In 1956, the design was taken over by WSK-Mielec factory (partly due to an interest of the press, combined with shortages of aircraft in aero clubs). It was developed and improved by Stankiewicz's team and on 2 September 1957, a new prototype, the PZL S-4 Kania-2, was flown. On 19 September 1958, another further improved prototype, the PZL S-4 Kania-3, flew, with enlarged tailfin. This underwent state trials in 1960 with good results. It offered good handling and was useful to training, glider towing, and basic aerobatics. It could tow 2 or 3 gliders at a time. The S-4 did not enter production, though, because due to a long development, the design had become dated. At that time, it was preferred to use metal aircraft in aeroclubs, and the PZL-104 Wilga was in development. The other thing was, production of the obsolete M-11 engine had ceased in Poland.

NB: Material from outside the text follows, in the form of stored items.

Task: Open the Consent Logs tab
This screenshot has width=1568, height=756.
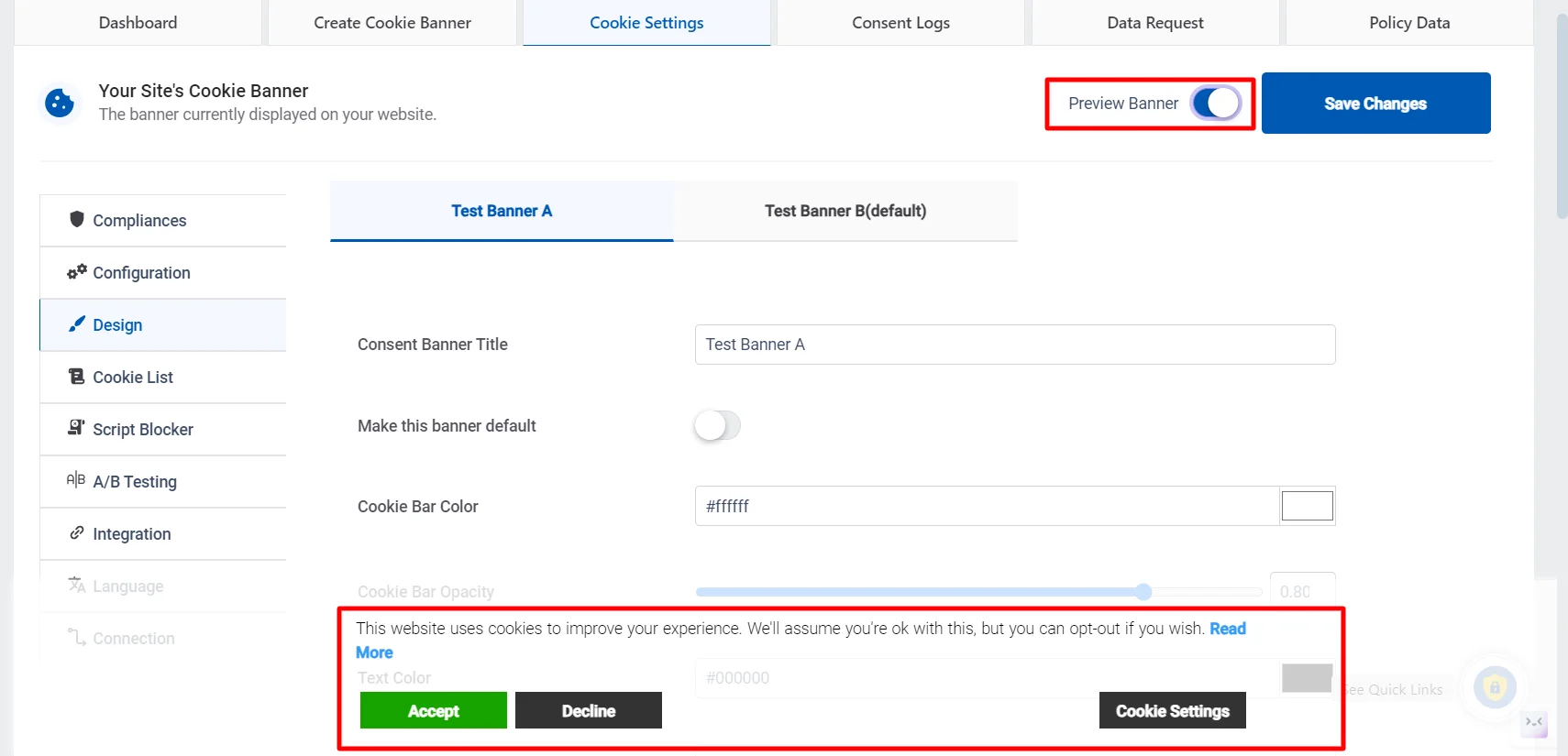Action: (900, 23)
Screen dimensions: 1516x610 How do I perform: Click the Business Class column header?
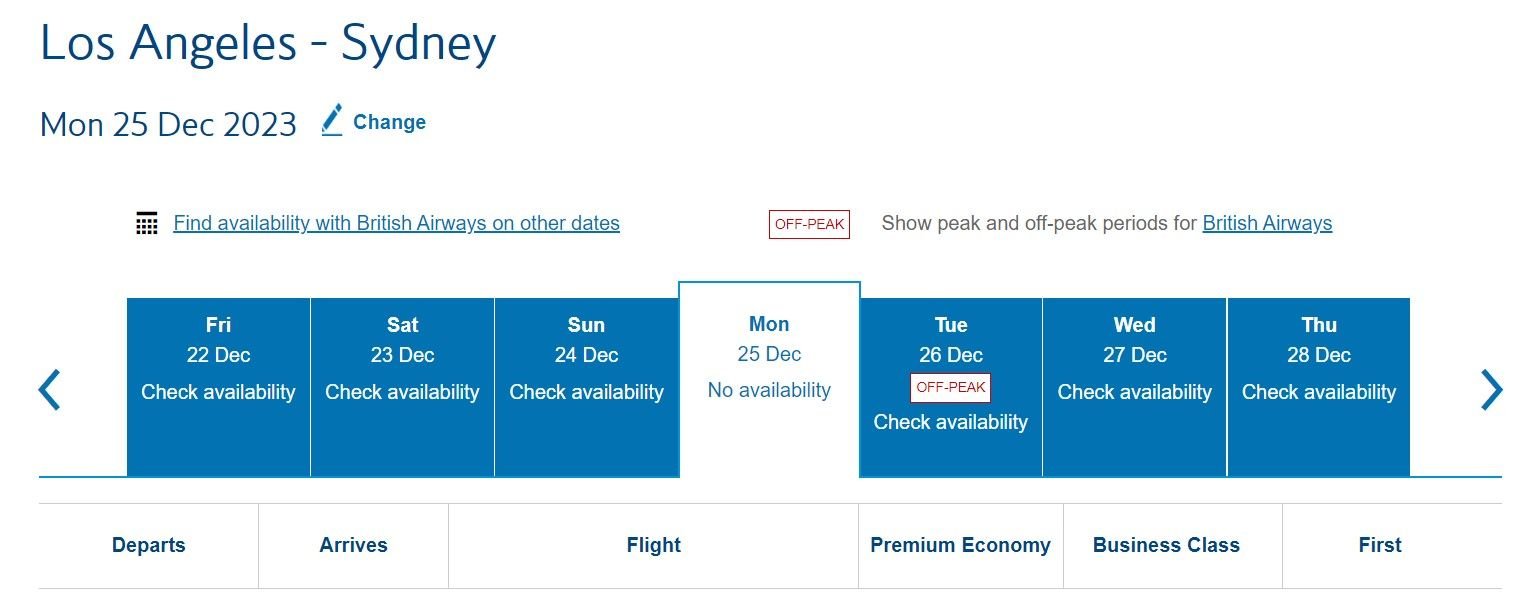(x=1166, y=545)
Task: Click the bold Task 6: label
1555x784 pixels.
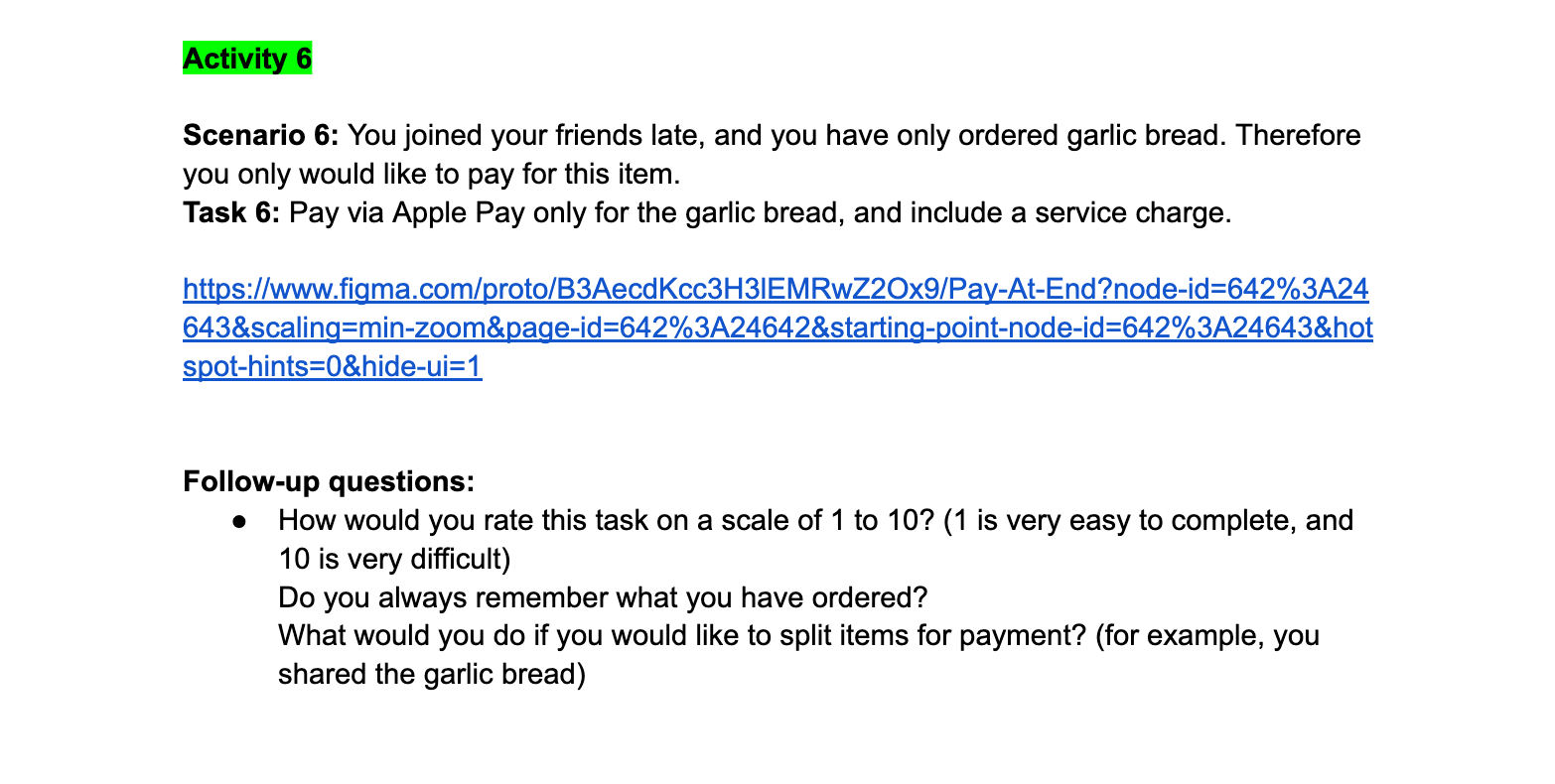Action: (233, 213)
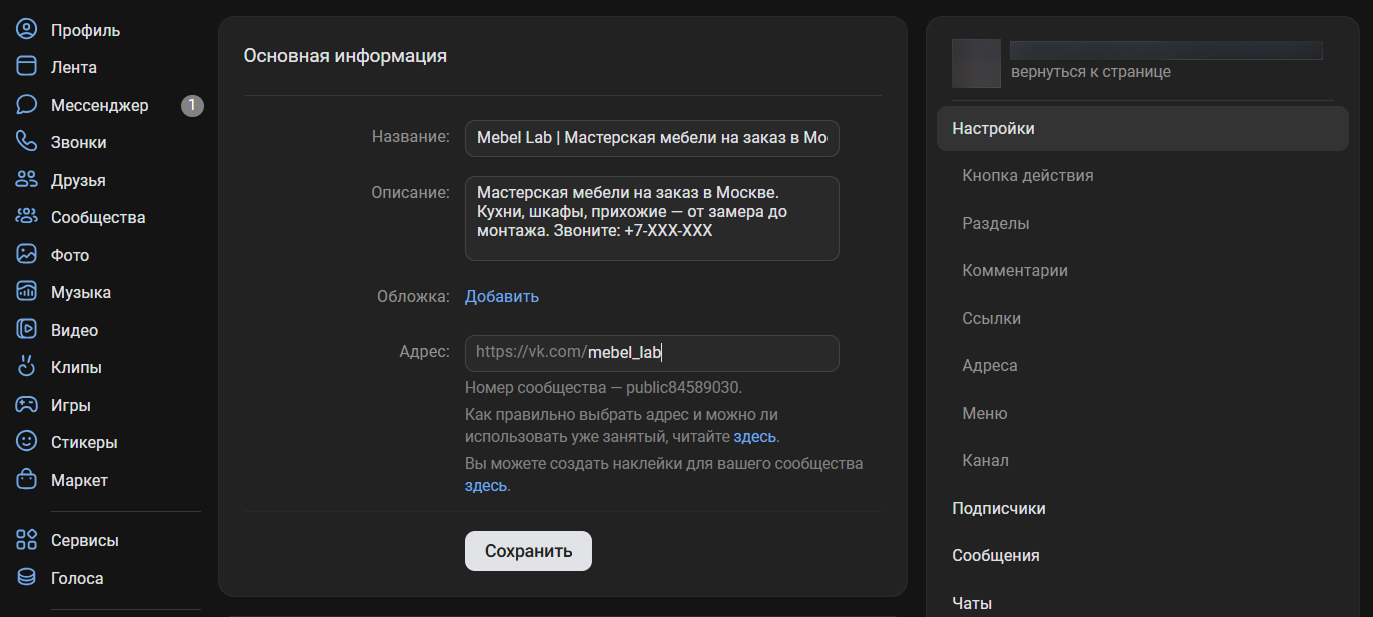Open Games via the gamepad icon

tap(27, 405)
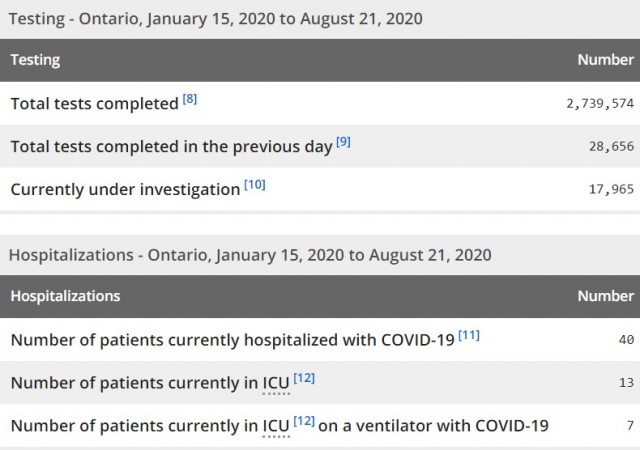Screen dimensions: 640x450
Task: Open footnote 11 after hospitalized with COVID-19
Action: (x=469, y=335)
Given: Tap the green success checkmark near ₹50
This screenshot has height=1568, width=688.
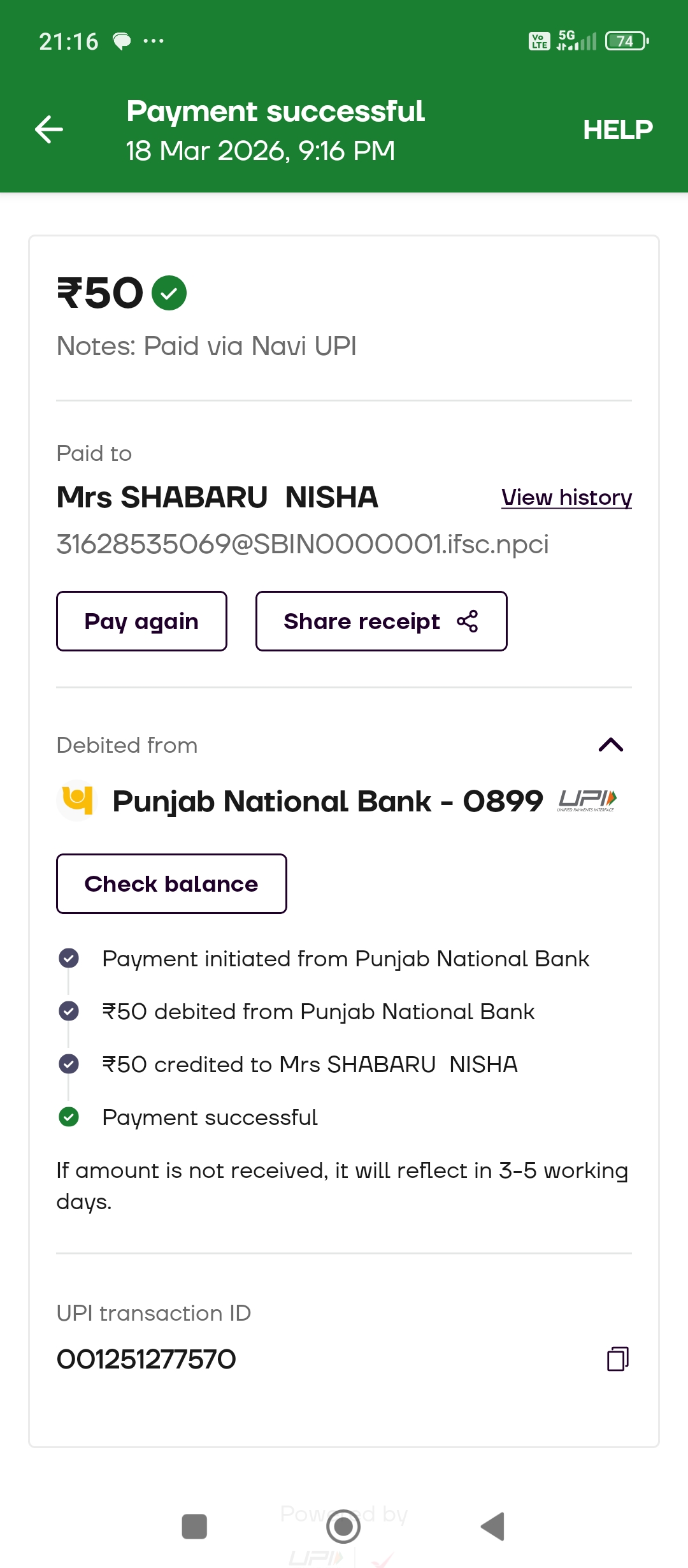Looking at the screenshot, I should [169, 293].
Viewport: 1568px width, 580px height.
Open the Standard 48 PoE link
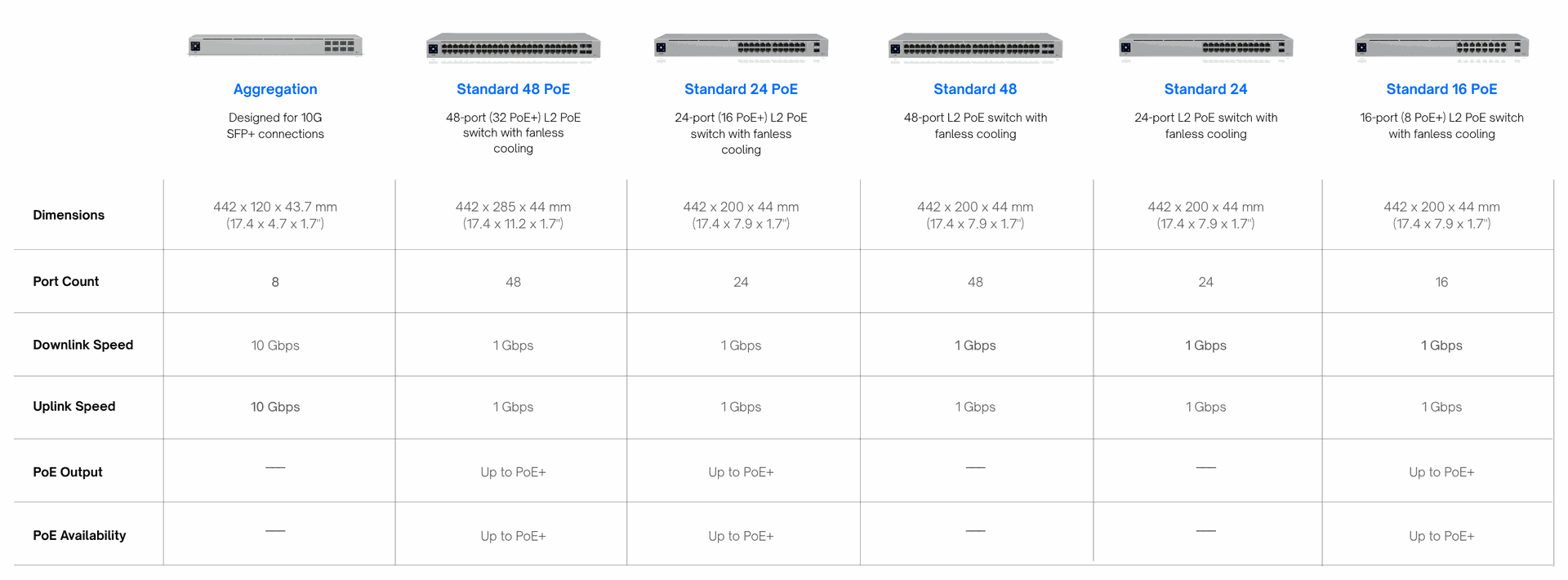coord(513,89)
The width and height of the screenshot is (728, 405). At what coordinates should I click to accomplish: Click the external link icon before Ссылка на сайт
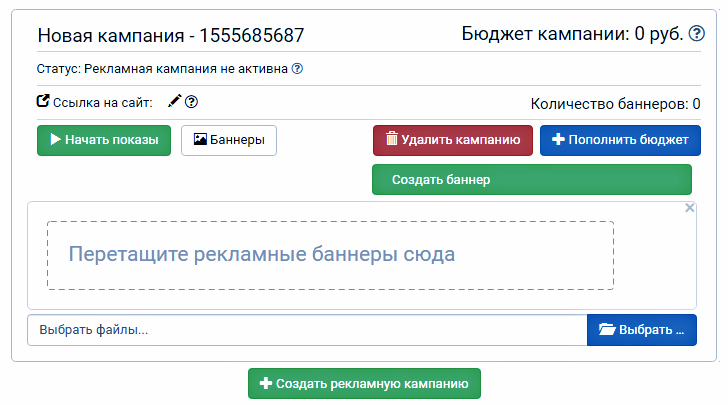(43, 101)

Work on the third S-4 prototype was suspended, but completed by the Aircraft Repair Works in Krosno in 1964.

===Description===
The S-4 was a high-wing monoplane (parasol wing) of wooden construction, conventional in layout, with a semi-monocoque fuselage and fixed tail-wheel landing gear. The crew of two, sat in tandem open cockpits with windshields.

==Operational history==
The first S-4 Kania-2 prototype (registration SP-PAA) was shown on World Gliding Championship at Leszno in 1958, towing several gliders. Along with the second S-4 prototype (registration SP-PBB), the first S-4 was used by the aero club in Mielec, whilst the third S-4 prototype was used at Krosno (registration SP-PBE).

==Operators==
- POL
- Aeroklub Polski operated two S-4 prototypes in Mielec and the third S-4 prototype in Krosno.
- Polish Air Force one aircraft only.

==Surviving aircraft==
The second prototype S-4 Kania-3 (SP-PBB) is preserved in the Polish Aviation Museum in Kraków, from 1971.